## DATA IN THIS EXERCISE
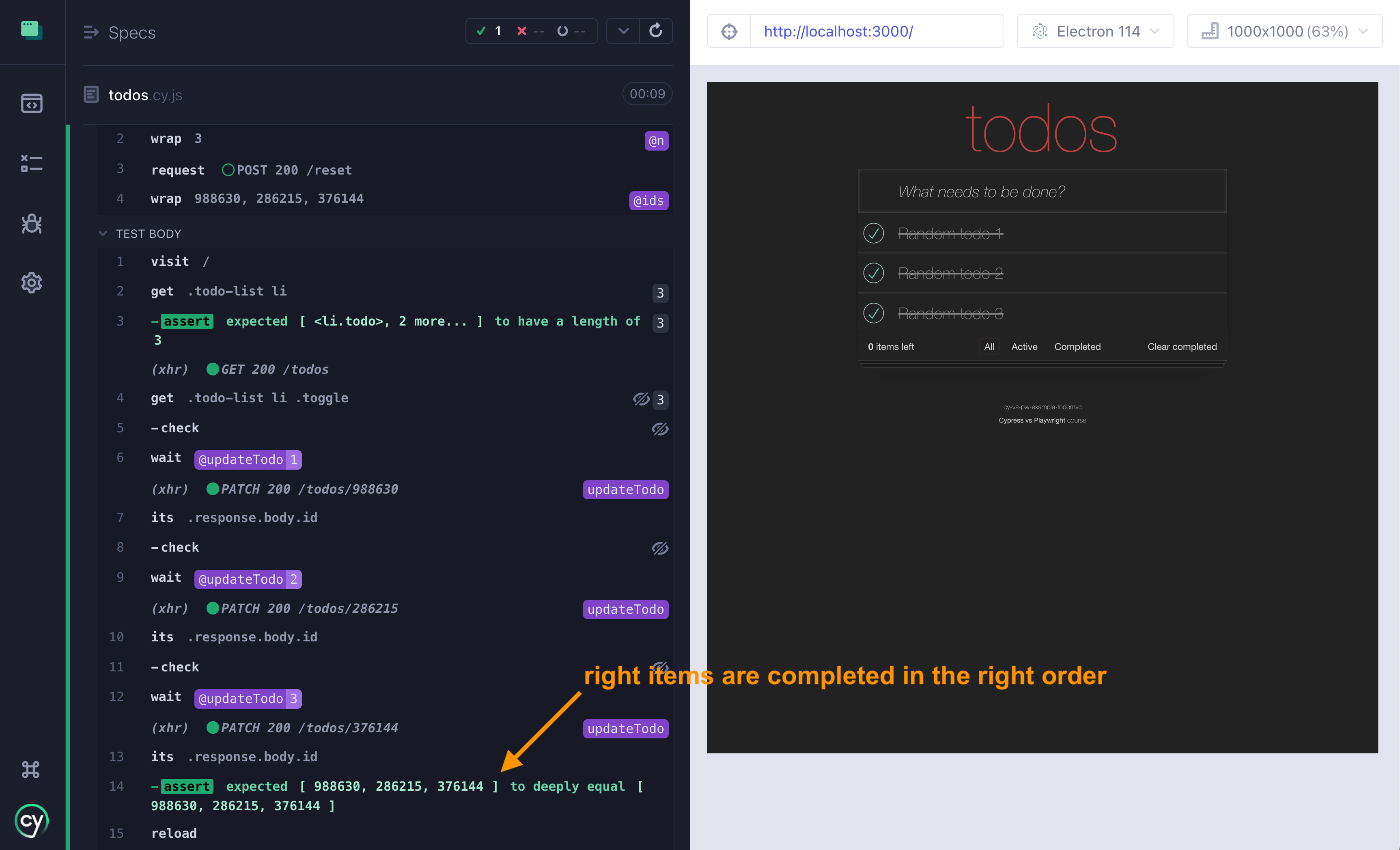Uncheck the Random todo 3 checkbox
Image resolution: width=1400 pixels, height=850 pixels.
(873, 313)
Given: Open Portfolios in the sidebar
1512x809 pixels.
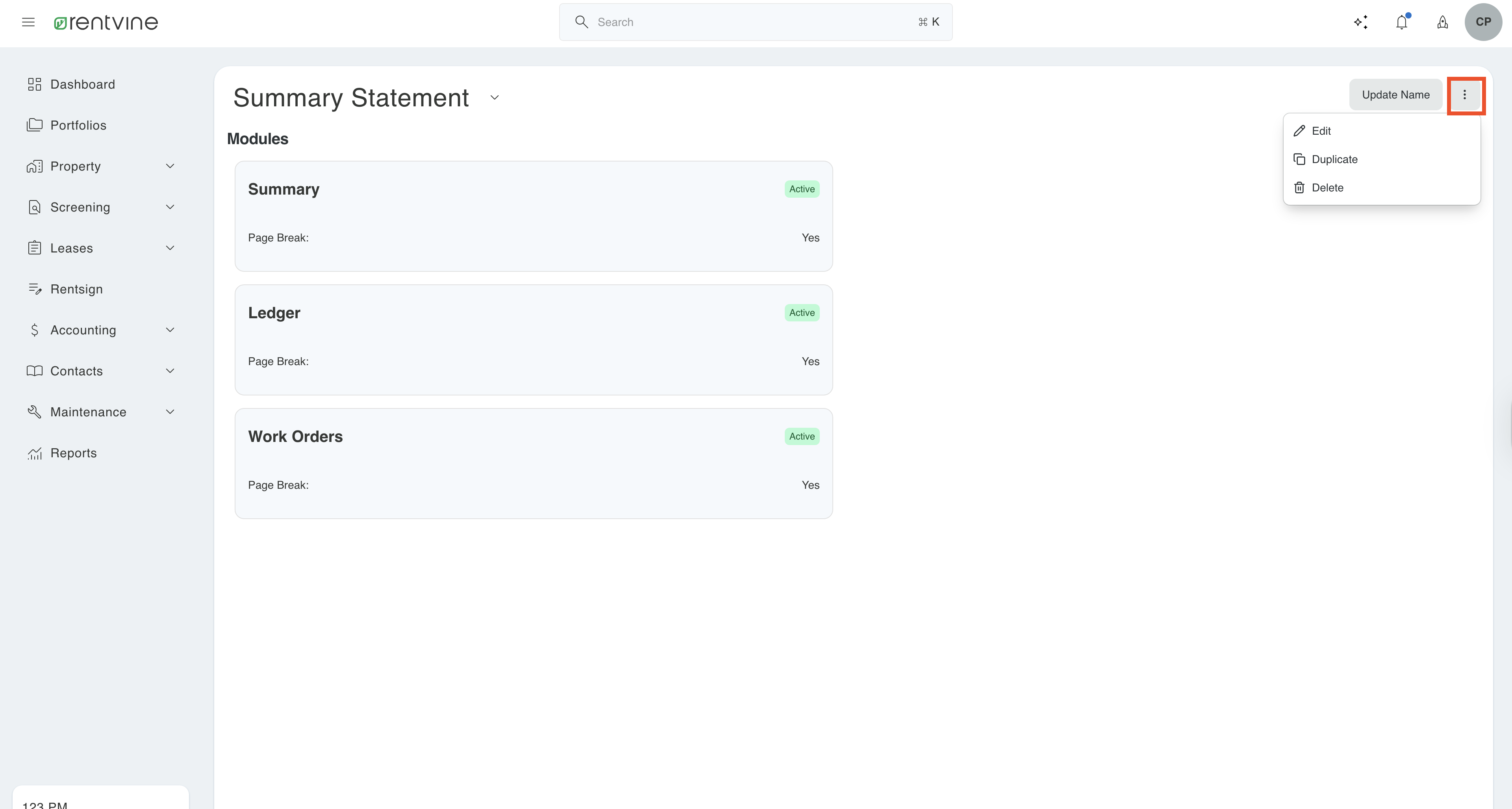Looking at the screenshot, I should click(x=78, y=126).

## WORK INSTRUCTIONS
Find the line that contains "Given: Open Portfolios in the sidebar". Reproduce it and every later line of the records exactly, minus the pictures.

## REPLY TO THE TASK
Given: Open Portfolios in the sidebar
1512x809 pixels.
Looking at the screenshot, I should click(x=78, y=126).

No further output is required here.